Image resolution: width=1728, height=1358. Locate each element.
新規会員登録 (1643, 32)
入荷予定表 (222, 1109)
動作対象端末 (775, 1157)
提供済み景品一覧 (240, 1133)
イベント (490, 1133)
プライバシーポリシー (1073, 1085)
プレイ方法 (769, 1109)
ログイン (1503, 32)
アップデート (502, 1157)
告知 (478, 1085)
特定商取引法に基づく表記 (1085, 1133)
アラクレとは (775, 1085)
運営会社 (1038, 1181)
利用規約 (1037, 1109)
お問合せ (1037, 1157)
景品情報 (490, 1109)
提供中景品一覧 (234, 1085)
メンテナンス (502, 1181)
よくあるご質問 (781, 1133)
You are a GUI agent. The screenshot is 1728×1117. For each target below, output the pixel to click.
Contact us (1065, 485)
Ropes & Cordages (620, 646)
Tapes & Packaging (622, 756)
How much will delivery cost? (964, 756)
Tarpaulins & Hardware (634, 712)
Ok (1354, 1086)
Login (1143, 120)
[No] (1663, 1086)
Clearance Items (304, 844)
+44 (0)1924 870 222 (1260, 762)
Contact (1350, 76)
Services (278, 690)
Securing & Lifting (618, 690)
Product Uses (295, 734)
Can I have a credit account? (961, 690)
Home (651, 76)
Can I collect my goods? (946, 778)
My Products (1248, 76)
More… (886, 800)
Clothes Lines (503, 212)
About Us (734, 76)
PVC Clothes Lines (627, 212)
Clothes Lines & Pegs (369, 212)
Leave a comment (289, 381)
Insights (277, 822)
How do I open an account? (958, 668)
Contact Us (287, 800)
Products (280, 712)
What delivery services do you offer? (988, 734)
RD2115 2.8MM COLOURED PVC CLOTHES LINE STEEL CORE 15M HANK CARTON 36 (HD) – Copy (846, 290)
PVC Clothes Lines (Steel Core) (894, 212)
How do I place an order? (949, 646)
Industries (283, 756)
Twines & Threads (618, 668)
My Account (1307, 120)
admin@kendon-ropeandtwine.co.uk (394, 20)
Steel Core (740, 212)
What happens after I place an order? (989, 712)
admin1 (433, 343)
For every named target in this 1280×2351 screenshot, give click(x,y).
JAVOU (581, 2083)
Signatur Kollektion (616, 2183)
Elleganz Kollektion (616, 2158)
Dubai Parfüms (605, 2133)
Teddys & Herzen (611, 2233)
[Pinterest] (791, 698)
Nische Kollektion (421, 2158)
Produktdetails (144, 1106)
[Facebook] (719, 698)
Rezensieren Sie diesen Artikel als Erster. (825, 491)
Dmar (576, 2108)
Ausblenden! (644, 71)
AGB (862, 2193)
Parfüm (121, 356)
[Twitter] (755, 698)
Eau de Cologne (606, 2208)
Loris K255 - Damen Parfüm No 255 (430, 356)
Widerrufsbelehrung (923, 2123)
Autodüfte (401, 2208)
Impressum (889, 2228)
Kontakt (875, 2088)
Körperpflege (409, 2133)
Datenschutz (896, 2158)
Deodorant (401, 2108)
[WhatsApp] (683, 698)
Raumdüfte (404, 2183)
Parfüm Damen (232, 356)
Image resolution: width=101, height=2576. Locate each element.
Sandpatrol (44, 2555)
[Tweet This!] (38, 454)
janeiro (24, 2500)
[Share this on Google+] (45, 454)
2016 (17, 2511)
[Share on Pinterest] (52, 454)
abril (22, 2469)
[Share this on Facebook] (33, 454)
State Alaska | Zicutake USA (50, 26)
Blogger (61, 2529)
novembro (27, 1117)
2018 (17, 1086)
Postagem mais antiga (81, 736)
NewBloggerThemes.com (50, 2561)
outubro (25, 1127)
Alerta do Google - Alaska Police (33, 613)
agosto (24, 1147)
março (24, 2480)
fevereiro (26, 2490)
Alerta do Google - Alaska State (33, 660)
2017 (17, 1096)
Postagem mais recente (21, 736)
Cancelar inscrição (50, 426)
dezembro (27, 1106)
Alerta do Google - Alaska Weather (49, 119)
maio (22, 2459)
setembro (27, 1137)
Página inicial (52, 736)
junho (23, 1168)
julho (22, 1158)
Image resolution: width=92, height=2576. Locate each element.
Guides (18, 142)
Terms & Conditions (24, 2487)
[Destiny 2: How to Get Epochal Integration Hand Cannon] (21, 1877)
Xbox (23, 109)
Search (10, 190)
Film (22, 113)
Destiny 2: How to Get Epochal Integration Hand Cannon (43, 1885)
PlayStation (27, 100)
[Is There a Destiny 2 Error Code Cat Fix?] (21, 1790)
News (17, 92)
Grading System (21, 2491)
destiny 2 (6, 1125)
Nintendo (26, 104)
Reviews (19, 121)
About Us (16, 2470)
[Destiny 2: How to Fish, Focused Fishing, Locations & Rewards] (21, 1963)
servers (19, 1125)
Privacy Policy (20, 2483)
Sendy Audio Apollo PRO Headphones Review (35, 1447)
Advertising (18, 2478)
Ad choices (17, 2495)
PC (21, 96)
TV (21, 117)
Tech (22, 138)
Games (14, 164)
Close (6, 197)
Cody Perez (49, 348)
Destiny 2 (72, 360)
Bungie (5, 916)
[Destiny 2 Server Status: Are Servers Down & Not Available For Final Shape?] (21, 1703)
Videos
#####
What you have to do — Lines from the start of the material through the line containing "Product Uses (295, 734)" are wanted. Write them out exactly.

Written answer —
Image resolution: width=1728, height=1358. Locate each element.
新規会員登録 (1643, 32)
入荷予定表 (222, 1109)
動作対象端末 (775, 1157)
提供済み景品一覧 (240, 1133)
イベント (490, 1133)
プライバシーポリシー (1073, 1085)
プレイ方法 (769, 1109)
ログイン (1503, 32)
アップデート (502, 1157)
告知 (478, 1085)
特定商取引法に基づく表記 (1085, 1133)
アラクレとは (775, 1085)
運営会社 (1038, 1181)
利用規約 (1037, 1109)
お問合せ (1037, 1157)
景品情報 (490, 1109)
提供中景品一覧 (234, 1085)
メンテナンス (502, 1181)
よくあるご質問 (781, 1133)
You are a GUI agent. The screenshot is 1728×1117. For each target below, output the pixel to click.
Contact us (1065, 485)
Ropes & Cordages (620, 646)
Tapes & Packaging (622, 756)
How much will delivery cost? (964, 756)
Tarpaulins & Hardware (634, 712)
Ok (1354, 1086)
Login (1143, 120)
[No] (1663, 1086)
Clearance Items (304, 844)
+44 (0)1924 870 222 (1260, 762)
Contact (1350, 76)
Services (278, 690)
Securing & Lifting (618, 690)
Product Uses (295, 734)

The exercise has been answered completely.